§ **Directions**: Read the data, and whenever a line holds the word "name", report that line.

(Stored records)
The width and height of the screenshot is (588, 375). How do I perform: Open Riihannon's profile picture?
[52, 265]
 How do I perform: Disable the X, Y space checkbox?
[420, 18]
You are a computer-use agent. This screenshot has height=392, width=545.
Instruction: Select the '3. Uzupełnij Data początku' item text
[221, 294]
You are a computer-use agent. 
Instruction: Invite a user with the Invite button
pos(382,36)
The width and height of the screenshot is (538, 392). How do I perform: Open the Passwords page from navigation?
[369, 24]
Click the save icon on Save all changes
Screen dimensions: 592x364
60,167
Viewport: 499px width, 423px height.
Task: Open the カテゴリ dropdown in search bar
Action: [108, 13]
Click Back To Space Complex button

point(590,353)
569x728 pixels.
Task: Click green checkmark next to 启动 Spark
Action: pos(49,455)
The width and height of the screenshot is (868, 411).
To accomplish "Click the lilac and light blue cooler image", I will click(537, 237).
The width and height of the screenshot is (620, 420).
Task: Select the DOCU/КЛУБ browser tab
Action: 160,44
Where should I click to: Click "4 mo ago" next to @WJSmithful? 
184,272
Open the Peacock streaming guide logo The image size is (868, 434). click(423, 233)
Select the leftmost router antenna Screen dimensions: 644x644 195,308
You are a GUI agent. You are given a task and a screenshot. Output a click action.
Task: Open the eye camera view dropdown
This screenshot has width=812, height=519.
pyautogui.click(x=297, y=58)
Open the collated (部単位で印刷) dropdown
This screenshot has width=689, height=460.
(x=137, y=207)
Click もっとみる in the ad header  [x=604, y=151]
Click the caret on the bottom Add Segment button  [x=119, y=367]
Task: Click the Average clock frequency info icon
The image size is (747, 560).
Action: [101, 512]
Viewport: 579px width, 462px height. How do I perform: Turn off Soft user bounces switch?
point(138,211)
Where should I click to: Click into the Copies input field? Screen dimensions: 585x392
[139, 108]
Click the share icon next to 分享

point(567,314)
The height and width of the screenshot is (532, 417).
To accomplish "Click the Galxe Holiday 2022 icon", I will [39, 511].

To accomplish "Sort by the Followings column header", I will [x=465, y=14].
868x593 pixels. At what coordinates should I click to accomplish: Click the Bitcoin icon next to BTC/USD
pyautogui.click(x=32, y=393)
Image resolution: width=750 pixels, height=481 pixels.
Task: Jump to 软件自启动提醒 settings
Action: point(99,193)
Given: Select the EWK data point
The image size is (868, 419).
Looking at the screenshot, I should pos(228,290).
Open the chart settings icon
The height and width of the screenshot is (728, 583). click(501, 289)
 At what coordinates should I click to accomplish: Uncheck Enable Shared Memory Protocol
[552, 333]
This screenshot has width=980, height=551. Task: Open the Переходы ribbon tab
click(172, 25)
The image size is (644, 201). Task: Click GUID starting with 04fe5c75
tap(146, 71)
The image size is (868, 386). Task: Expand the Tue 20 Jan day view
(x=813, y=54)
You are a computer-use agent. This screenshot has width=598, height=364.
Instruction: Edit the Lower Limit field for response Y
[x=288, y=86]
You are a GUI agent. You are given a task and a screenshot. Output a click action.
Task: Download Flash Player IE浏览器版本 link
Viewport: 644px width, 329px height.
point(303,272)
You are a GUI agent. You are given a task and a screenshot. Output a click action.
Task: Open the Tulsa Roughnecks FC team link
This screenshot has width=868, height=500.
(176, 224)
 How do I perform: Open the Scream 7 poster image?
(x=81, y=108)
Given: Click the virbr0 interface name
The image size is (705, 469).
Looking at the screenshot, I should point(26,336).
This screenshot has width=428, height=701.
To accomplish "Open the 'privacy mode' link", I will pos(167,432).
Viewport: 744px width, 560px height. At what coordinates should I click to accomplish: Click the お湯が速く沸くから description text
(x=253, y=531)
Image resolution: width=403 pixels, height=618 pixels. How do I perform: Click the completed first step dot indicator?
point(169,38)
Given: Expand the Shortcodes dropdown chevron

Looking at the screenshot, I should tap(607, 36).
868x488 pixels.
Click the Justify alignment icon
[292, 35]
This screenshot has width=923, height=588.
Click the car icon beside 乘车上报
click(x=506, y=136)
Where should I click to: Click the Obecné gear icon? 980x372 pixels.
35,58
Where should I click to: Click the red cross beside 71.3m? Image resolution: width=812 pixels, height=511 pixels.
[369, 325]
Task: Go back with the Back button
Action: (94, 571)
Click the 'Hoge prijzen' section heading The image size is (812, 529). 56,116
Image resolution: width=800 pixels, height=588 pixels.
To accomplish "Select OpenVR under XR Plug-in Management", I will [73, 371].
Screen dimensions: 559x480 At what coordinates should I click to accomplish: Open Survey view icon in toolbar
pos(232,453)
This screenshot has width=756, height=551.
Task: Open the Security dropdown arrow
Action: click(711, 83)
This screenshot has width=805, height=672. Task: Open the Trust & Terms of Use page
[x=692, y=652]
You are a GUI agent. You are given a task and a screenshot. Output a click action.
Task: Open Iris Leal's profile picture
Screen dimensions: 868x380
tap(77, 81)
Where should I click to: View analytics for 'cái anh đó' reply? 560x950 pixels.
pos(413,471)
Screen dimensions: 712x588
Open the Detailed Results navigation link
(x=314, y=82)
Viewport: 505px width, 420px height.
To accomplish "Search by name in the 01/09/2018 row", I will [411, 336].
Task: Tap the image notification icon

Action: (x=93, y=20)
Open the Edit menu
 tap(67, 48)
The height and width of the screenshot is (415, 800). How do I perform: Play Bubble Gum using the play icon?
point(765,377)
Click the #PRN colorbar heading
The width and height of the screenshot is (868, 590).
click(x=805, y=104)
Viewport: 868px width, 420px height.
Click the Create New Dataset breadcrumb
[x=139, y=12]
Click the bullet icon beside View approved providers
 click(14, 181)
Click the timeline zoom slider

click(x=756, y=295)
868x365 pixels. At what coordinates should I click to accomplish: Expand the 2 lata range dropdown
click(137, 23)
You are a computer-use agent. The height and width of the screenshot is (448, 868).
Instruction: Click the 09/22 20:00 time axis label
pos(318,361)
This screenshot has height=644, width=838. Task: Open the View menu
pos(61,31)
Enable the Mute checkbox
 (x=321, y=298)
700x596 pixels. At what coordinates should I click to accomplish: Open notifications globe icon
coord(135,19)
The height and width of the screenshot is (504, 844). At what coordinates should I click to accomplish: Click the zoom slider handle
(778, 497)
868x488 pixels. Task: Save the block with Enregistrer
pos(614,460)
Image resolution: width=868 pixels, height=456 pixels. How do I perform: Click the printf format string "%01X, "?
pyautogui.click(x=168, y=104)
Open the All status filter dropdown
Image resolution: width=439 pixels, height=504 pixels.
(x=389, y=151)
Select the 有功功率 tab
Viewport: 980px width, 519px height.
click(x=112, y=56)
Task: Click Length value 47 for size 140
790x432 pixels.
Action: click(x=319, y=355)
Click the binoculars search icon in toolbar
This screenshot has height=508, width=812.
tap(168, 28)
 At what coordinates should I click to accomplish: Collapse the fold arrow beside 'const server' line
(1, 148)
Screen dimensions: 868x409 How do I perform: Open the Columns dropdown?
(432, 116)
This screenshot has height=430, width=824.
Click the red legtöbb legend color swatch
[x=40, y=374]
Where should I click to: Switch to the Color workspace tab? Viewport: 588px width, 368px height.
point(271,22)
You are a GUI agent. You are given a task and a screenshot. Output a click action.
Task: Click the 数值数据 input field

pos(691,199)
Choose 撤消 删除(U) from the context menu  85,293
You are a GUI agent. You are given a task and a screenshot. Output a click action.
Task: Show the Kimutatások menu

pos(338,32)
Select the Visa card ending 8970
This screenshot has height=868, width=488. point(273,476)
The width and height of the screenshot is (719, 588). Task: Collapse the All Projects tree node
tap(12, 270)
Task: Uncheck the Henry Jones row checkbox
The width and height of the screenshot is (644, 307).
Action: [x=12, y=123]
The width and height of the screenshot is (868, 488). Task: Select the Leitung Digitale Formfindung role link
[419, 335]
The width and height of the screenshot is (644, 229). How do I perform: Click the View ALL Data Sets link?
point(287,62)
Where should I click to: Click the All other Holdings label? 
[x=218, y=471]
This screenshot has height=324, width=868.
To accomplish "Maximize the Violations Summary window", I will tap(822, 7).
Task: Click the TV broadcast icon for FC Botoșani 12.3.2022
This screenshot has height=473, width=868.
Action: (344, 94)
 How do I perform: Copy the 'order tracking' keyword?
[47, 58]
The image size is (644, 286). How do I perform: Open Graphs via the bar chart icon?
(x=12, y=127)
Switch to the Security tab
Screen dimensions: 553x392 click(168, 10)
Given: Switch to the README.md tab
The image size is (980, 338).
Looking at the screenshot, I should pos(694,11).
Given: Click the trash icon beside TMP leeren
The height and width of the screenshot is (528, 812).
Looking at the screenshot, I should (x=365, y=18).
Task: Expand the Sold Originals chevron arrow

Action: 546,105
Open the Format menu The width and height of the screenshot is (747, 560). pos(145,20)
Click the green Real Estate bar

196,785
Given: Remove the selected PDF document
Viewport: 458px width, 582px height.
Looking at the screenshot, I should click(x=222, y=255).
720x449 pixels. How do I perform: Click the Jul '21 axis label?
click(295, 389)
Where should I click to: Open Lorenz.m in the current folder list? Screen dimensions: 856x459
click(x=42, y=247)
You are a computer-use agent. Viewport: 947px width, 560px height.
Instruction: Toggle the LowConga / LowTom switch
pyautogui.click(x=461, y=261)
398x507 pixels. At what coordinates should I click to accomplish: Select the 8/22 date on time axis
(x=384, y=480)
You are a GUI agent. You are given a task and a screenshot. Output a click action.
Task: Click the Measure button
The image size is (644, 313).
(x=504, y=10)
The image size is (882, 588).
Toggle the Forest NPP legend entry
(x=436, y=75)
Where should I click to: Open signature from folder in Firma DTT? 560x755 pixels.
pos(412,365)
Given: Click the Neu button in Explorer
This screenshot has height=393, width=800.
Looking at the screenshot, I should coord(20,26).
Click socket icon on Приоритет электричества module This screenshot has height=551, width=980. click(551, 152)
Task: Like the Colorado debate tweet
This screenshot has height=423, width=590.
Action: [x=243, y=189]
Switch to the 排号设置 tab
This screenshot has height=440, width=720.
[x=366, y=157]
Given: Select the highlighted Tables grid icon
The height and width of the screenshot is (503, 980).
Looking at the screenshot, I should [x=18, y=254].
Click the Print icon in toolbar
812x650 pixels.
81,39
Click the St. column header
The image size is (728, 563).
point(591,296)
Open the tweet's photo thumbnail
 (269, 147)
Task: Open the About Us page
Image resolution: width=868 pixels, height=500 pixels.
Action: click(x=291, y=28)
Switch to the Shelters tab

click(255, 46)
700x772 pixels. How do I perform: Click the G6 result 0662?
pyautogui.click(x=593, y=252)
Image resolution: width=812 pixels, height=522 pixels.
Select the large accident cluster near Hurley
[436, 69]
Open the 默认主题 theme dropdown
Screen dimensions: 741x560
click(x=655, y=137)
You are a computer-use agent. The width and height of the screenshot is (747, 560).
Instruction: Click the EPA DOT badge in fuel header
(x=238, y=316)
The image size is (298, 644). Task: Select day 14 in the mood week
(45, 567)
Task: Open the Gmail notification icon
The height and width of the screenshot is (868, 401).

§ **Written answer**:
Given: Click the virbr0 interface name
To accomplish "Search by name in the 01/09/2018 row", I will [411, 336].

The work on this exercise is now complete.